Kompasiana adalah platform blog. Konten ini menjadi tanggung jawab bloger dan tidak mewakili pandangan redaksi Kompas.

Pendidikan. Sumber ilustrasi: PEXELS/McElspeth

Hatiku menganga. Mengundang masuk sesuatu yang lalu merasuk menusuk. Entah apa yang terasa. Apa ini? Lebih dari sakit pusing kepala yang sudah sering menggangguku. Bukan juga sakit perut akibat asam lambung yang meningkat. Sakit yang abstrak. Mulutku pun menganga. Menahan hasrat berteriak hingga sakit tenggorokan. Sakit. Lagi-lagi sakit. Dan lagi-lagi inilah yang terjadi, perang batin antara logika vs perasaan. Menimbulkan sakit yang namanya tidak mungkin terdaftar dalam nama-nama penyakit medis. Sakit pun, rumah sakit mana yang sanggup merawatnya?

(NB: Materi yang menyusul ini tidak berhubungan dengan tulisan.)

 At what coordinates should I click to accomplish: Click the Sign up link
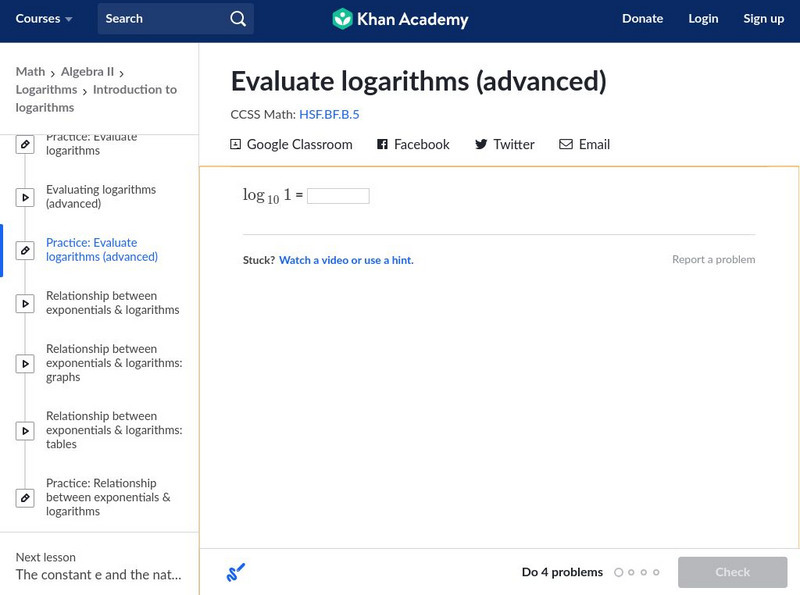763,19
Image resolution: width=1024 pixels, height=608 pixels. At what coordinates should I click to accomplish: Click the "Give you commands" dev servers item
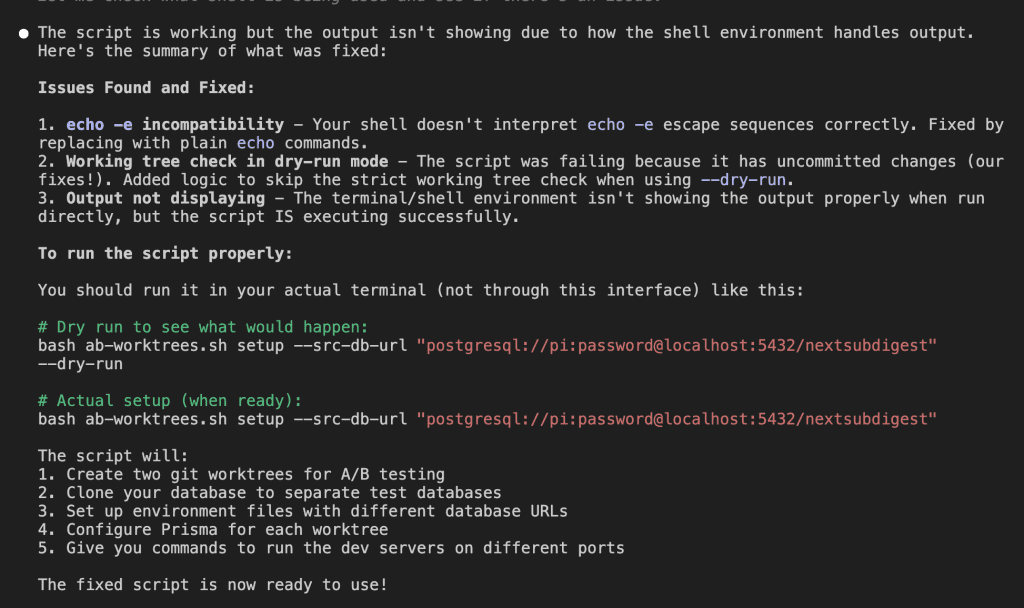coord(345,548)
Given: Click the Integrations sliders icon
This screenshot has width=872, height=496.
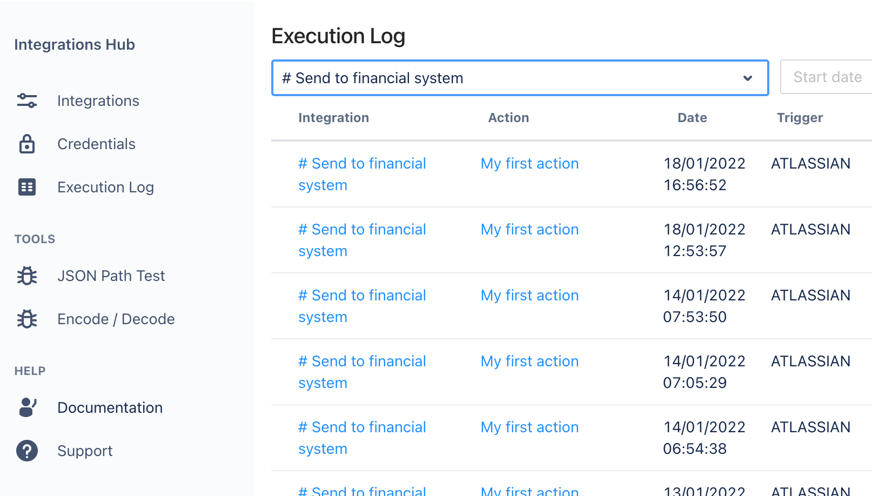Looking at the screenshot, I should (x=27, y=101).
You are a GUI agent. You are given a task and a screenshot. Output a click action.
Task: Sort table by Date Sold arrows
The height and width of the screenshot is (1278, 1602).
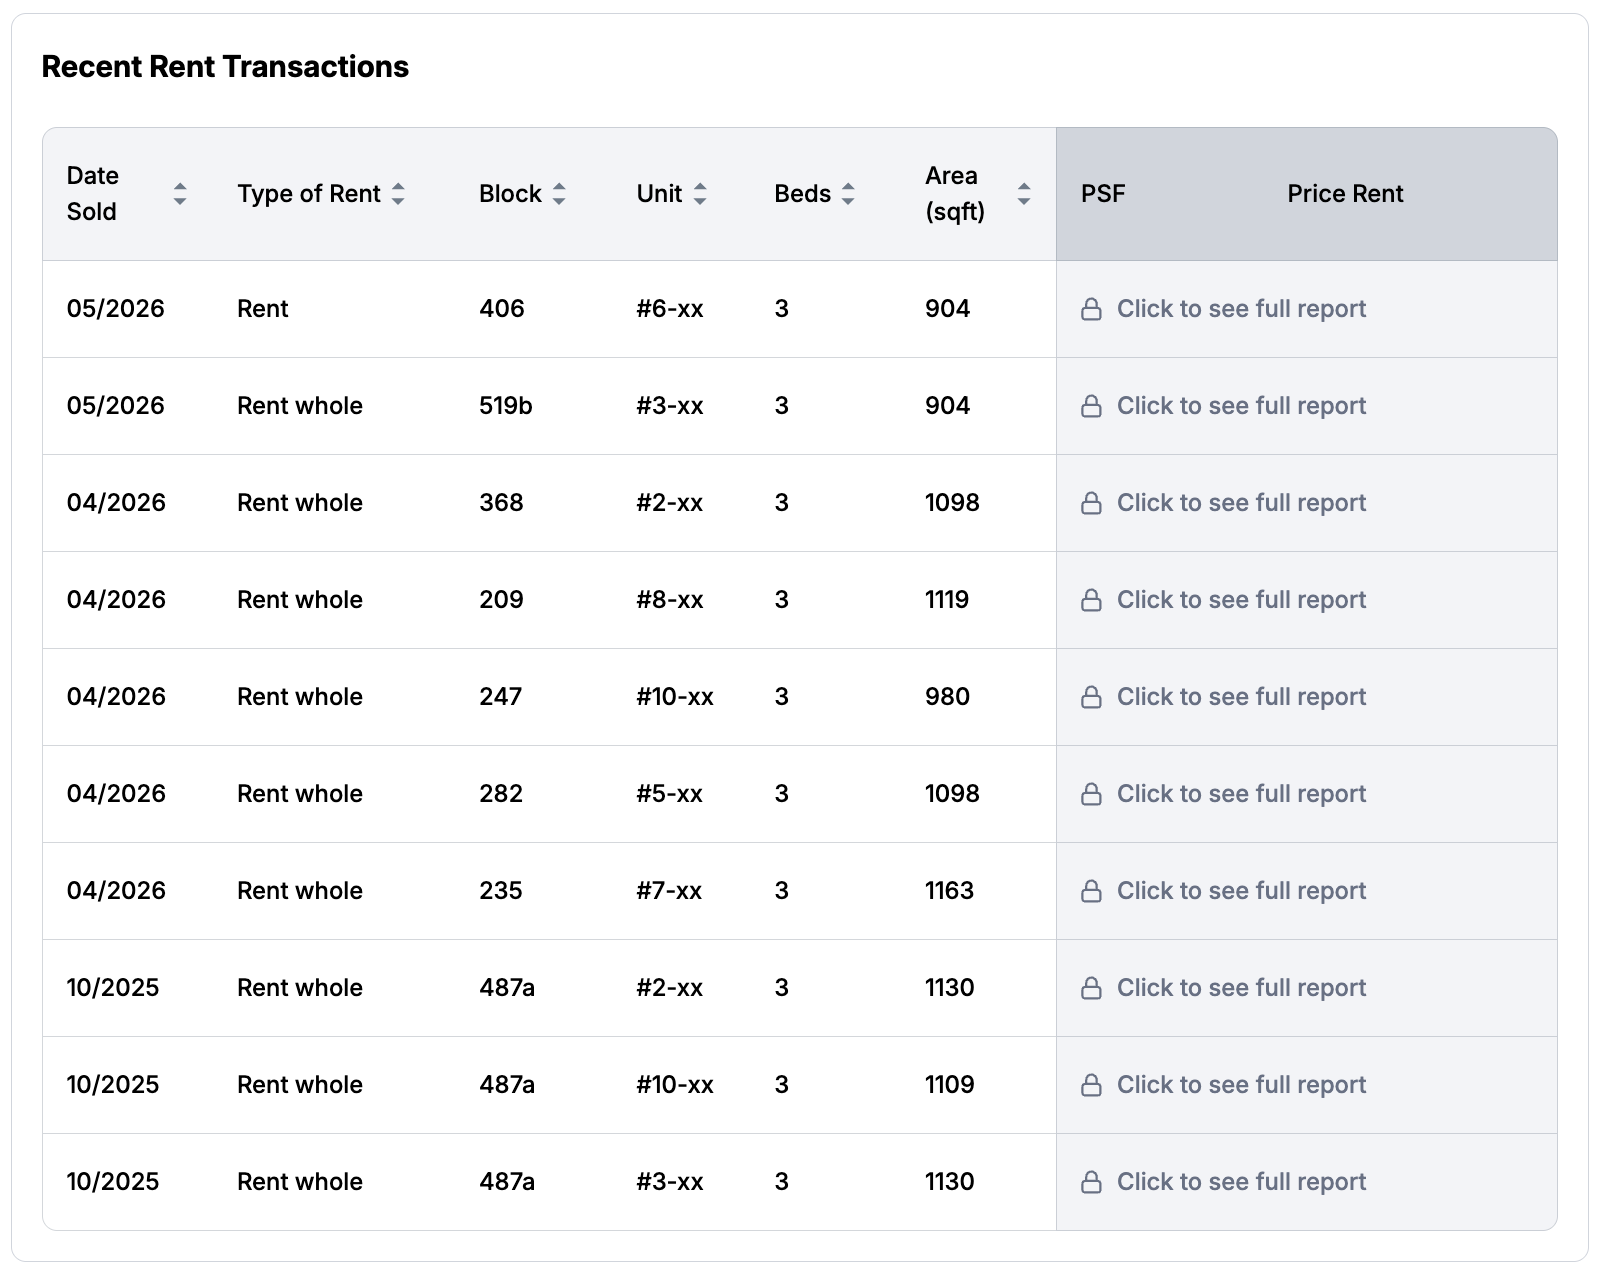[180, 194]
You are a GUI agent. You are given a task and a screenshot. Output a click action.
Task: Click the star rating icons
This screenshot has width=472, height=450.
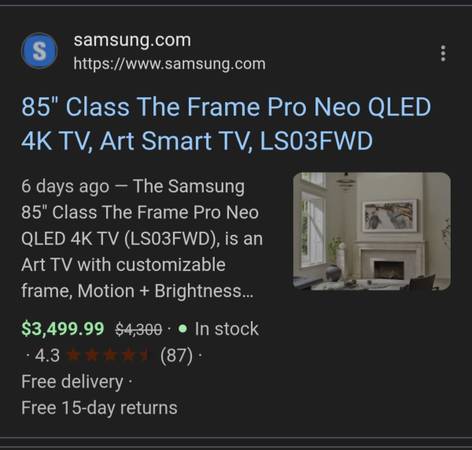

Aku adalah seorang pemimpi sejati. Maka ketika aku berharap akan sesuatu, entah mendapat keyakinan dari mana, setiap harapan itu harus bisa aku dapat. Di sinilah logika aku tanggalkan. Kemudian perasaanku bermain, memeras hati ketika teruji antara harapan dan kenyataan terbentang jarak yang jauh. Sayang, aku bukan pemain perasaan, namun perasaan yang memainkanku. Dan segenap keyakinan yang terdahulu menguatkan, kini lenyap tak bergeming. Sakitlah aku!

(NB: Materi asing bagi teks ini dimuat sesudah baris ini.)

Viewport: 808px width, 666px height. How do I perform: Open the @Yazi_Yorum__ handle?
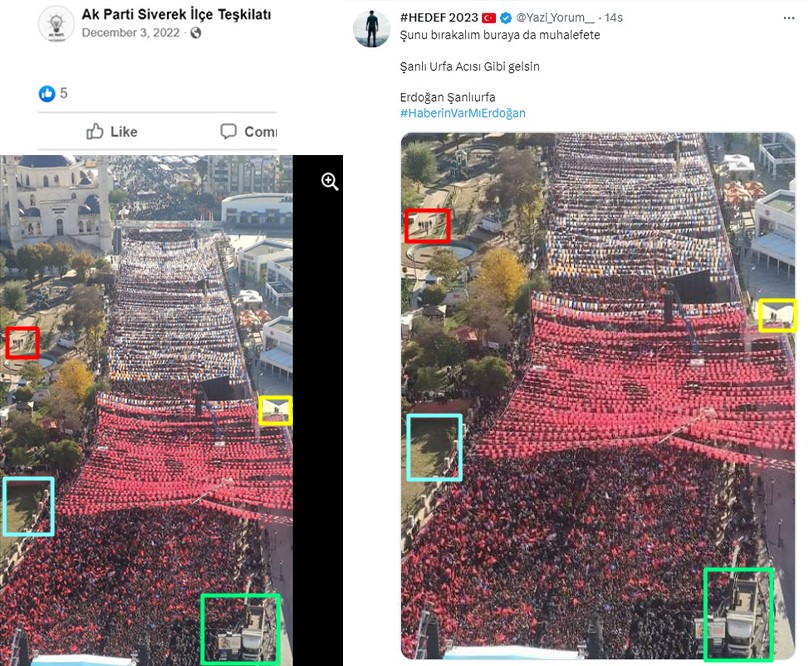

Persoalan ketidakpastian yang aku pikirkan akhir-akhir ini, ternyata telah berhasil mempermainkan hatiku. Aku mengatakan, sulit bagiku untuk menunggu suatu hal dalam ketidakpastian. Perasaanku terus menghujamiku dengan kata-kata itu. Aku berharap, dan aku menunggu dia datang. Tapi tetap dalam ketidakpastian yang pasti. Lalu perasaan mengajakku bermain dengan sambutan kata-kata dari sang logika yang menjelaskan bahwa: Di dunia ini, segala sesuatu tidak ada yang pasti. Yang paling pasti adalah ketidakpastian itu sendiri. Crap! Aku terjebak dalam saling silang saling adu yang makin membunuh senyawa hatiku. Tolong! Bawa aku keluar dari keadaan yang tersumbat peluru perang dua kubu ini. Bawa aku ke tempat yang lebih nyaman. Keep me quite to keep waiting for you. And I don't want to make you worry. Egoisnya aku. Perasaanku berontak minta pengertian. Dan lebih egoisnya aku, karena aku menyalahkan perasaanku yang sudah rapuh. Maka aku semakin rapuh.

Aku limbung. Mengertilah.

Aku sedang tidak ingin berdebat.

Aku butuh kepastian.

Aku butuh keyakinan.

I need you always beside me. Bahkan aku ingin lebih dari yang bisa aku ucapkan.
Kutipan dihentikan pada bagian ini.